One of the earliest was the establishment of confraternities for men and women which occurred in 1897 and which were, at the time, an innovative combination of religious services and instruction and proved extremely popular. However, due to declining numbers the women's confraternity ceased to function in 2019 and the following years the men's confraternity closed.

According to a book on the history of the community two further devotional developments took place at Clonard "the first was the inauguration of a 'perpetual' novena in honour of Our Lady of Perpetual Succour. The second, was the 'Mission to non-Catholics', made possible in part by the easing of sectarian tension produced by the shared danger of war."

The Clonard community continues to hold the annual Novena in honour of Our Lady of Perpetual Succour attracting an accumulated number of over 100,000 pilgrims, Catholic and Protestant, from across Ireland.

==Clonard and The Troubles==

Clonard sits on the frontline of the troubles which erupted in Belfast in August 1969, located as it is, at an interface area between the mainly Catholic Falls Road district and the mainly Protestant Shankill Road district. At the rear of the monastery was located Bombay Street and Cupar Street which led on to the Shankill Road.

On 14 August 1969, loyalists from the Shankill Road launched a series of attacks on the houses owned by Catholics in those streets. The residents were forced to flee and many of the houses were burnt to the ground including the whole of Bombay Street.

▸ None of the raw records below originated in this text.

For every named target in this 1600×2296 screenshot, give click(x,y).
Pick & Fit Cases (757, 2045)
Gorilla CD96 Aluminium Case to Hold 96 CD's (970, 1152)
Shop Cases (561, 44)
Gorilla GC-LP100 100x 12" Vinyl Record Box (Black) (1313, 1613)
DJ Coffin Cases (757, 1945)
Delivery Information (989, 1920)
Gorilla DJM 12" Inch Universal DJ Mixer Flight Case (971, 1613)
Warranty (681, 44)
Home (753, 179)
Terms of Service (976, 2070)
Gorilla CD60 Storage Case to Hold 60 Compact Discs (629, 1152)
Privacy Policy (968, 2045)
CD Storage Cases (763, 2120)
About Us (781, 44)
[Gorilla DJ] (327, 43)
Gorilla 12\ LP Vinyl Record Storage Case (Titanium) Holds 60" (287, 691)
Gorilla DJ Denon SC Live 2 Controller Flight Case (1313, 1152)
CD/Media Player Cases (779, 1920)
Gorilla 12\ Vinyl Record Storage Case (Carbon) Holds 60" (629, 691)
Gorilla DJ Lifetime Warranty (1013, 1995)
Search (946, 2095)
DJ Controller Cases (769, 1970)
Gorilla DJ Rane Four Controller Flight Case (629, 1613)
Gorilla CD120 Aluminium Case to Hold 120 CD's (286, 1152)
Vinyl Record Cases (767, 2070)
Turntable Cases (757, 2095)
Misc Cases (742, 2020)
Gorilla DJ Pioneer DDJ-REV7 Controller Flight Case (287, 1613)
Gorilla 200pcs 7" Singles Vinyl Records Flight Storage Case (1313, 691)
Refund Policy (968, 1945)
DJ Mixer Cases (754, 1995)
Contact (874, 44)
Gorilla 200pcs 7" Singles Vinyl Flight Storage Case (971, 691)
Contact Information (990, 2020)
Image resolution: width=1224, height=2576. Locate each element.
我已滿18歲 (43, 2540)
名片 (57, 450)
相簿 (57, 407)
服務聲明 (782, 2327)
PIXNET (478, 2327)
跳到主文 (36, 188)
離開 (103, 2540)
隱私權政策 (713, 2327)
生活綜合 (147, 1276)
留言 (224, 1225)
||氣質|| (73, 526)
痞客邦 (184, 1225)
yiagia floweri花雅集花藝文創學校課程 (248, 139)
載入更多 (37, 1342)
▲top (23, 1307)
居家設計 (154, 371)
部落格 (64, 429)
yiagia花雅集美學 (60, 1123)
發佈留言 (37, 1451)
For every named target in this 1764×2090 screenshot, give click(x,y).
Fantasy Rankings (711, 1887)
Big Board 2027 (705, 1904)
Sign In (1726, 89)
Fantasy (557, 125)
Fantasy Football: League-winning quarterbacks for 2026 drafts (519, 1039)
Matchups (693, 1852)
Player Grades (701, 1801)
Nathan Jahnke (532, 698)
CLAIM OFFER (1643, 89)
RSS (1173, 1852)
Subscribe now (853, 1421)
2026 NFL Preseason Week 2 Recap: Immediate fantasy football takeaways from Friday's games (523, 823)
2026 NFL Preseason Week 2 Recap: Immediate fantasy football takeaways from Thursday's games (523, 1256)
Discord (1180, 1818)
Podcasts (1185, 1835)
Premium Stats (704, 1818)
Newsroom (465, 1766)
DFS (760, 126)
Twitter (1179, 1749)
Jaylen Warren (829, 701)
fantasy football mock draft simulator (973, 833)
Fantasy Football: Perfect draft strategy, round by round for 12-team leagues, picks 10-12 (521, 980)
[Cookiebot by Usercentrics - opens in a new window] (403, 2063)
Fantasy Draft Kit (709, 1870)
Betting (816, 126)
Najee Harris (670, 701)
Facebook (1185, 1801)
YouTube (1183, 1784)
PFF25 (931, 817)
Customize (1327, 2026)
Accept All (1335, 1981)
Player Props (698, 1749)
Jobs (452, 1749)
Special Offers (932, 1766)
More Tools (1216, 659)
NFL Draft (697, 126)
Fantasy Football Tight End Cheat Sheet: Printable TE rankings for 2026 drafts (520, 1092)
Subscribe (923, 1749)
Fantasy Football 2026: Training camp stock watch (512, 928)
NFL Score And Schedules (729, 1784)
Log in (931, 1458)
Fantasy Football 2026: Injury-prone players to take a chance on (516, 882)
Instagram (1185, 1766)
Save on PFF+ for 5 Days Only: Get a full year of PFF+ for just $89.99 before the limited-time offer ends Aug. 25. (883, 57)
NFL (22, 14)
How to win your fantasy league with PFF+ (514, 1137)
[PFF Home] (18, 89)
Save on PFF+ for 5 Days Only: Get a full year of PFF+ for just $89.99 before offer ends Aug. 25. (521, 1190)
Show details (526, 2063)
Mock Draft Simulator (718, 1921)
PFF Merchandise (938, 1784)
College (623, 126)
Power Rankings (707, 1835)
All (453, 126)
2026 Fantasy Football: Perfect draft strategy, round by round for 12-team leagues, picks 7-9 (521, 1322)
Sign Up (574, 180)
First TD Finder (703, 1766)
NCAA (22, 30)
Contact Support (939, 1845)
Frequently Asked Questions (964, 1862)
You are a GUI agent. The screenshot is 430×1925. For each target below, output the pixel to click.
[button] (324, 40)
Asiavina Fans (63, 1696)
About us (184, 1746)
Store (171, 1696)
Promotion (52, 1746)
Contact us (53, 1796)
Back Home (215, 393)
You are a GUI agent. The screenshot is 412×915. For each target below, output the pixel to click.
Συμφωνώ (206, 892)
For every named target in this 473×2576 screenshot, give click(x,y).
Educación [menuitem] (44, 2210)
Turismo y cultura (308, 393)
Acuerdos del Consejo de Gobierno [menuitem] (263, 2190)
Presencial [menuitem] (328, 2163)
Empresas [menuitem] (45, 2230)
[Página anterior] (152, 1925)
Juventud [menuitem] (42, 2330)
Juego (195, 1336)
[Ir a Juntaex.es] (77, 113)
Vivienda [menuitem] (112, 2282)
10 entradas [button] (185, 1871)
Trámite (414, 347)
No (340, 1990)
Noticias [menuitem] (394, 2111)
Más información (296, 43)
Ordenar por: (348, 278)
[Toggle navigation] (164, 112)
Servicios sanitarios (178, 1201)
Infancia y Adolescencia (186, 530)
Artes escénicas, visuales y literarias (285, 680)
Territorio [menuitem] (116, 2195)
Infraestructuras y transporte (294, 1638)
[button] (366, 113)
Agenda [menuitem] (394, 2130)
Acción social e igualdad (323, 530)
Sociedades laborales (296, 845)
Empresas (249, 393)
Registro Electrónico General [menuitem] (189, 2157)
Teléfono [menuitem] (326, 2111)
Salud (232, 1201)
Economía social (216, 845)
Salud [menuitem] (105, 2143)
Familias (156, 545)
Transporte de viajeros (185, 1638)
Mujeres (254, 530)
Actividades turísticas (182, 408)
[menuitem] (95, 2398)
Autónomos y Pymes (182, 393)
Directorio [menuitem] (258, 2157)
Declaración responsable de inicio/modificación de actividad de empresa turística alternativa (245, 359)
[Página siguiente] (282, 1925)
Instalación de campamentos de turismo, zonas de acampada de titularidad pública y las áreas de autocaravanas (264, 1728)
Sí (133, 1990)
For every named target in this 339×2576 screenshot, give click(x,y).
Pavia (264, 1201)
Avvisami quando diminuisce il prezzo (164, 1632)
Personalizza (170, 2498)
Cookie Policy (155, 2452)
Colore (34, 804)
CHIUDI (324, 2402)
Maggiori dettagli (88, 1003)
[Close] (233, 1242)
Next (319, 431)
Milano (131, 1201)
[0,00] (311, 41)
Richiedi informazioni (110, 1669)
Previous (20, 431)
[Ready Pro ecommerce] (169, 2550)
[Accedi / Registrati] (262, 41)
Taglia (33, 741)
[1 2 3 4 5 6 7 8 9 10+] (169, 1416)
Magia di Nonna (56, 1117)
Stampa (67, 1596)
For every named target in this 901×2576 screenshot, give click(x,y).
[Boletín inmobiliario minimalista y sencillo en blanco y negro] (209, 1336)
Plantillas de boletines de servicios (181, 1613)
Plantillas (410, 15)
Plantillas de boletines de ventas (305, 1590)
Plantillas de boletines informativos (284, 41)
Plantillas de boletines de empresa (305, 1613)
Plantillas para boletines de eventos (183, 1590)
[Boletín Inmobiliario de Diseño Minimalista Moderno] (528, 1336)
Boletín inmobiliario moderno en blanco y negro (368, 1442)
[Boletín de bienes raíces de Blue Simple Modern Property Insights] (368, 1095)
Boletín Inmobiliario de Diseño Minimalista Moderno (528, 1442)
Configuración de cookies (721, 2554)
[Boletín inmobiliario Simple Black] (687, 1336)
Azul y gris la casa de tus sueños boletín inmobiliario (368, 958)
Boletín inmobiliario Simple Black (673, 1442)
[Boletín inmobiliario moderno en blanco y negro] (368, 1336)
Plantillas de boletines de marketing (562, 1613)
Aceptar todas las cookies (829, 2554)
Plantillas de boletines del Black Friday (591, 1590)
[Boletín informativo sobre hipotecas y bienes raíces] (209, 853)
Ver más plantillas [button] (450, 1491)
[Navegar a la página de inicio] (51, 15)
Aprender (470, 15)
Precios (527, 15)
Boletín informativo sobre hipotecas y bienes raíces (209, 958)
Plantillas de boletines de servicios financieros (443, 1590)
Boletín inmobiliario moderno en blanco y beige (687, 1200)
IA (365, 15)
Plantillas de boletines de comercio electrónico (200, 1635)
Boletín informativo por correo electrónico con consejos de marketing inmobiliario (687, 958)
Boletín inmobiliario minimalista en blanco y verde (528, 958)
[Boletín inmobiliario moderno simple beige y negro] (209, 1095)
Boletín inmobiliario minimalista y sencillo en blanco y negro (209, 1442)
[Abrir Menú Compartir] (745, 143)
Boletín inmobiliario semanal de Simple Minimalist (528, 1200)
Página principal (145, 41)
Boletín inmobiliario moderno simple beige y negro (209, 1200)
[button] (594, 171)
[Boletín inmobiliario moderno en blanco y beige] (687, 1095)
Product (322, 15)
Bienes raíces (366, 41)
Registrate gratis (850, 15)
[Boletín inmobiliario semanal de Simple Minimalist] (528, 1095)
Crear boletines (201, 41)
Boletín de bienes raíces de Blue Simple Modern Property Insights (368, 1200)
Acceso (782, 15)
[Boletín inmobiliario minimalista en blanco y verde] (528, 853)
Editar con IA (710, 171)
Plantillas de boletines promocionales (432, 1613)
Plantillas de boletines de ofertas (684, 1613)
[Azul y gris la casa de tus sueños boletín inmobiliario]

The priests from Clonard were actively involved from the outset in attempting to safeguard the local residents.

Two of Northern Ireland's most significant clergy who worked for peace, Frs. Alec Reid and Gerry Reynolds, lived here.

==Contemporary pastoral outreach==
In 1981 members of the Redemptorist community at Clonard established links with Fitzroy Presbyterian Church near Queen's University, Belfast in the south of the city and the monastery became a centre for peacemaking and reconciliation. Secret conversations between John Hume and Gerry Adams were held in rooms in the complex while wider, interfaith conversations helped contribute to the 1994 IRA ceasefire.

Clonard is also used as a music venue for many festivals in the city, most notably but not exclusively Féile an Phobail.